A bond with variable interest that is subject to an interest cap.
The instrument is a combination of a fixed- and floating-rate bond, as the cap reduces the variability of cash flows.
A full-recourse loan secured by collateral.
The fact that a full-recourse loan is secured by collateral does not affect the analysis.
A fixed interest rate bond, all of whose contractual cash flows are non-discretionary, but whose issuer is subject to legislation that permits or requires a national resolving authority to impose losses on holders of particular instruments (including this instrument) in particular circumstances – e.g. if the issuer is having severe financial difficulties or additional regulatory capital is required.

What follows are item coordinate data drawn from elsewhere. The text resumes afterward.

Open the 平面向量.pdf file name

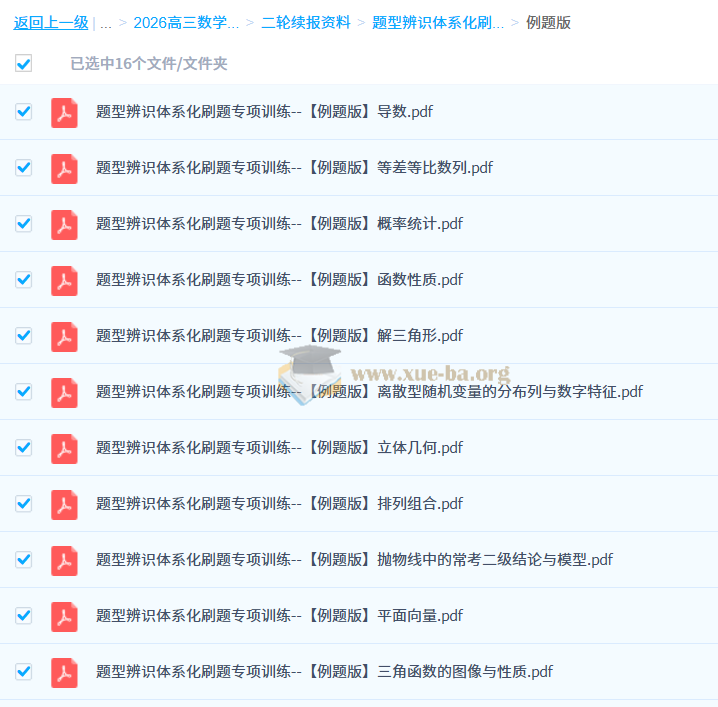279,616
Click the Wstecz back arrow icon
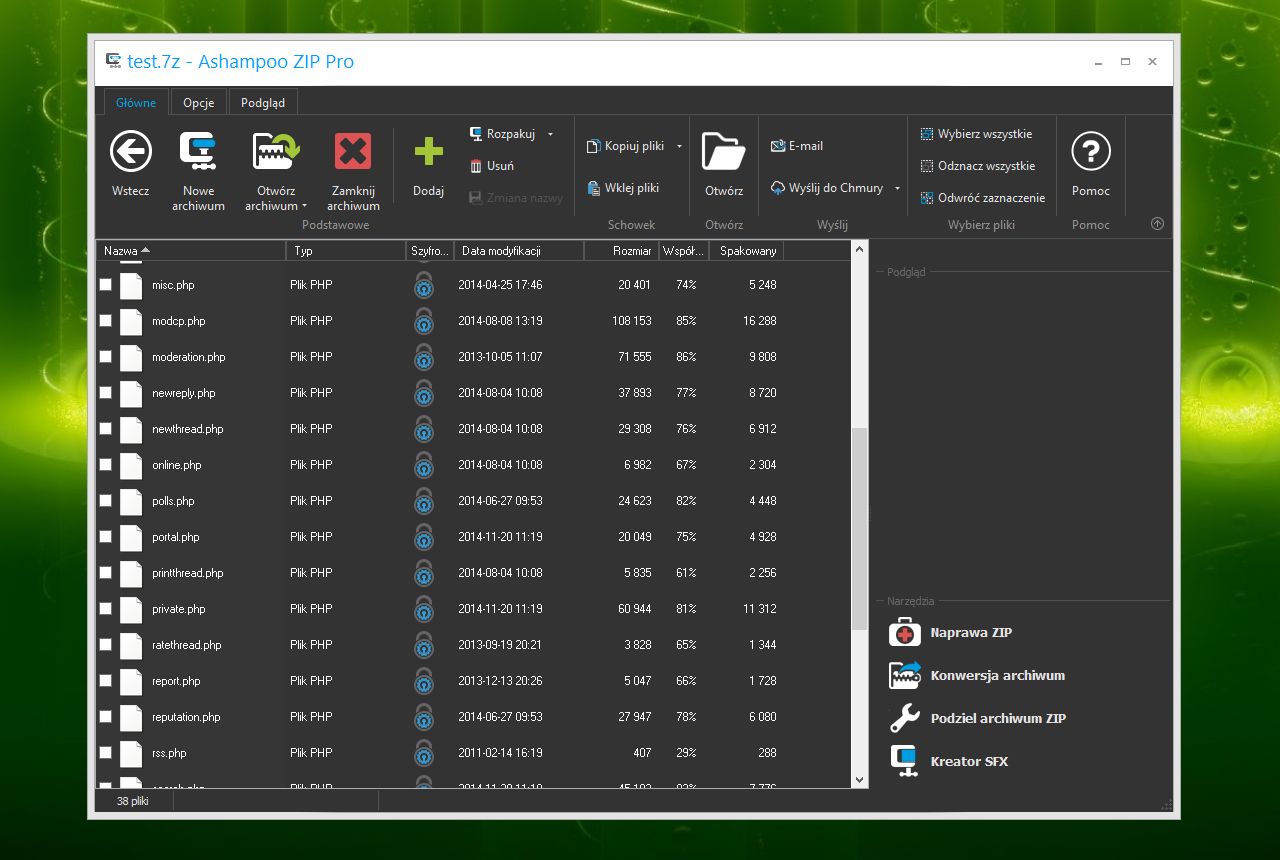The width and height of the screenshot is (1280, 860). (x=131, y=152)
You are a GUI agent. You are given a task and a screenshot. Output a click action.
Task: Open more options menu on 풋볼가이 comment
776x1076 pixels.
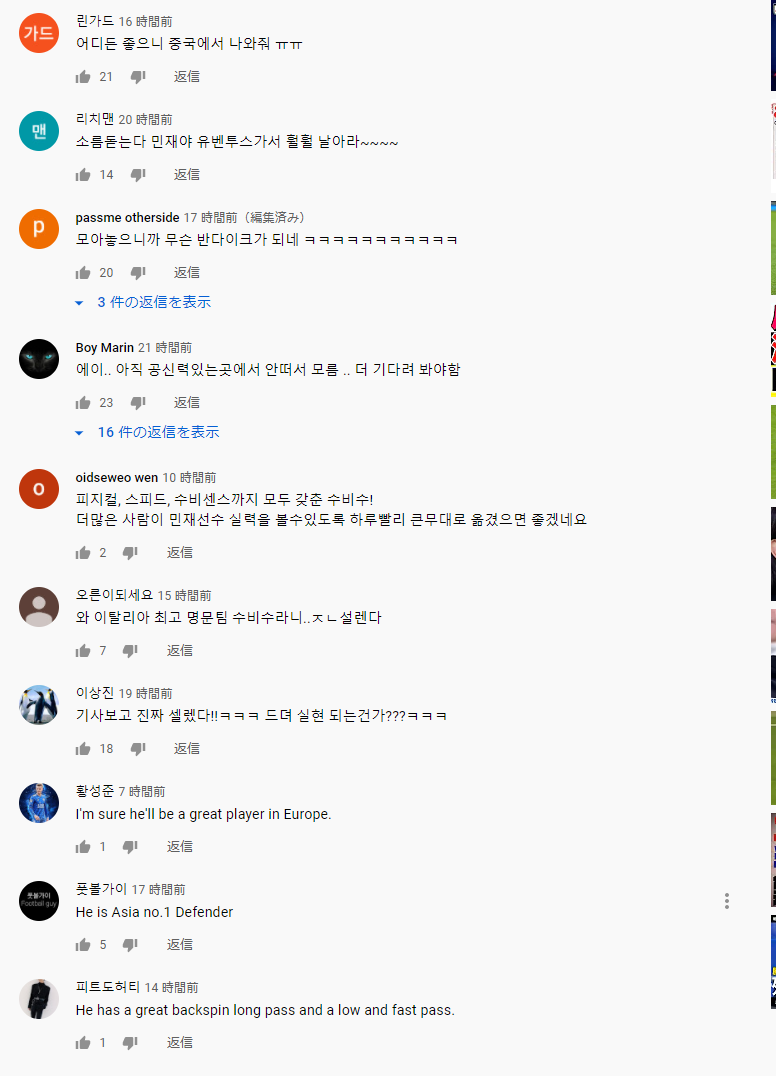(x=727, y=901)
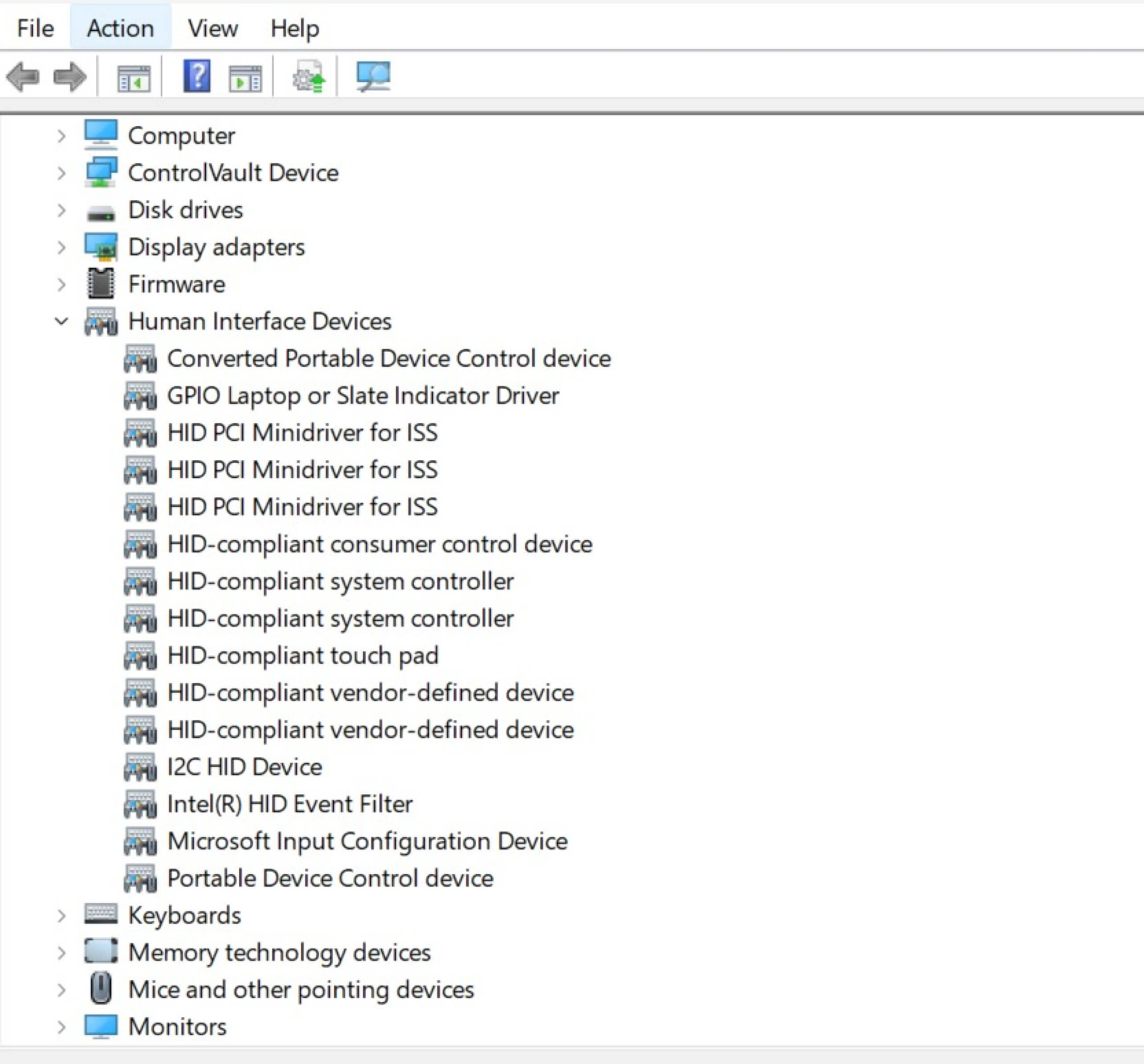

The holder analyses the contractual terms of the instrument to determine whether it meets the SPPI test. This analysis does not consider the payments that result from the national resolving authority‘s power to impose losses on the holders of the instrument, because these powers, and the resulting payments, are not contractual terms of the financial instrument.
Accordingly, such powers do not impact the analysis of whether the asset meets the SPPI test.
However, a contractual feature that specifies that all or some of the principal and interest should or may be written off if a specified event occurs – e.g. if the issuer has insufficient regulatory capital or is at a point of non-viability – would be relevant to the SPPI assessment; accordingly, a contractual bail-in feature could cause an instrument to fail to meet the SPPI test.